I commented out the “offending” field, & it has no issue.
I checked the database schema and it returned the following result:
('CREATE TABLE "media_mediamodule" ("uuid" char(32) NOT NULL PRIMARY KEY, "article_headline" varchar(100) NOT NULL, "article_body" text NOT NULL, "article_synopsis" text NULL, "article_journalist" varchar(20) NOT NULL, "article_date" datetime NOT NULL, "article_image" varchar(100) NOT NULL, "article_image_summary" text NULL, "article_identifier" varchar(50) NOT NULL UNIQUE)',)
>>>
But if course it wouldn’t include the new field because it would not allow me to further diagnose the issue until I removed the offending field.
Why is this happening? I have cleared the cache, I have cleared the migration history and initiated a new migration and I have added a default field so existing model objects can have this new field populated. I am doing everything correctly
The use of the model works with no issues but why is Django having some sort of nervous breakdown every time I try and insert a new object model? It’s just silly.
This is my models.py
file
from django.db import models
import uuid, random, string
def generate_unique_id(charlimit):
'''This will generate a random set of numbers and letters which will be used to generate a unique URL for each object in the model.
'''
random_string = ''.join(random.choices(string.ascii_lowercase + string.digits, k=charlimit)) # Generates a random string
return f"{random_string}"
def generate_unique_uuid():
'''This will generate a random set of numbers and letters which are to be derrived from the UUID methodology, which will be used to generate a unique URL for each object in the model.
'''
return str(uuid.uuid4())[:8]
# Create your models here.
class MediaModule(models.Model):
uuid = models.UUIDField(primary_key=True, default=uuid.uuid4, editable=False)

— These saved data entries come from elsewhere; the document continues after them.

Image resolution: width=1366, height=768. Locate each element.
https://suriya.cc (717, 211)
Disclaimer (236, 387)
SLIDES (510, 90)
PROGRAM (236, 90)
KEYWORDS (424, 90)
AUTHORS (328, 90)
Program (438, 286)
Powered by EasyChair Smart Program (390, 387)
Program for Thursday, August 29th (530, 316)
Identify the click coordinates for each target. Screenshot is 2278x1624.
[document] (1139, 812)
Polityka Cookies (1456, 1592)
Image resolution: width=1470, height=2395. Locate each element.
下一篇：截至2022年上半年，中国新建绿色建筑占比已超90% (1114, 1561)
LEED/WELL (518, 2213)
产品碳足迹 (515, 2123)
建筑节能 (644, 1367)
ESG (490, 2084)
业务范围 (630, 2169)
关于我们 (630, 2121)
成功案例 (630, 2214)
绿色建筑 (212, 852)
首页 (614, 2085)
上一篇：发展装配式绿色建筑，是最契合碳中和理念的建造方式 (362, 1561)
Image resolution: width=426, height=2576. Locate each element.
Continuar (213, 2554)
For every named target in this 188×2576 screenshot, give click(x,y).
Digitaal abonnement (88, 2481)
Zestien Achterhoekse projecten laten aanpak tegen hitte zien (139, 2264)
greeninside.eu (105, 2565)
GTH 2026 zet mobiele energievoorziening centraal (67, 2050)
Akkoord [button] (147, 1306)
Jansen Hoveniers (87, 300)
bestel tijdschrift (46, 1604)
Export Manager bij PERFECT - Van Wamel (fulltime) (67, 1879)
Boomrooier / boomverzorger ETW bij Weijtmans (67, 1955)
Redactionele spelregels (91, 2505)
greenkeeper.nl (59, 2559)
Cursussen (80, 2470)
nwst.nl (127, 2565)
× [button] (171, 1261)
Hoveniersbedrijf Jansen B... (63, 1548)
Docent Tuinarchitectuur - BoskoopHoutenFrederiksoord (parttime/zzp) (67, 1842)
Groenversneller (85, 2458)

article_identifier = models.CharField(max_length=50, default=generate_unique_id(12), unique=True, editable=False)
article_headline = models.CharField(max_length=100)
article_body = models.TextField()
article_synopsis = models.TextField(null=True)
article_journalist = models.CharField(max_length=20)
article_date = models.DateTimeField(auto_now=True)
article_image = models.ImageField(upload_to='assets')
article_image_summary = models.TextField(default="", null=True, blank=True)
article_pill = models.TextField(default="", null=True, max_length=225) ##this is the field Django has an issue with
def __str__(self):
return self.article_headline
The things I have tried are listed above.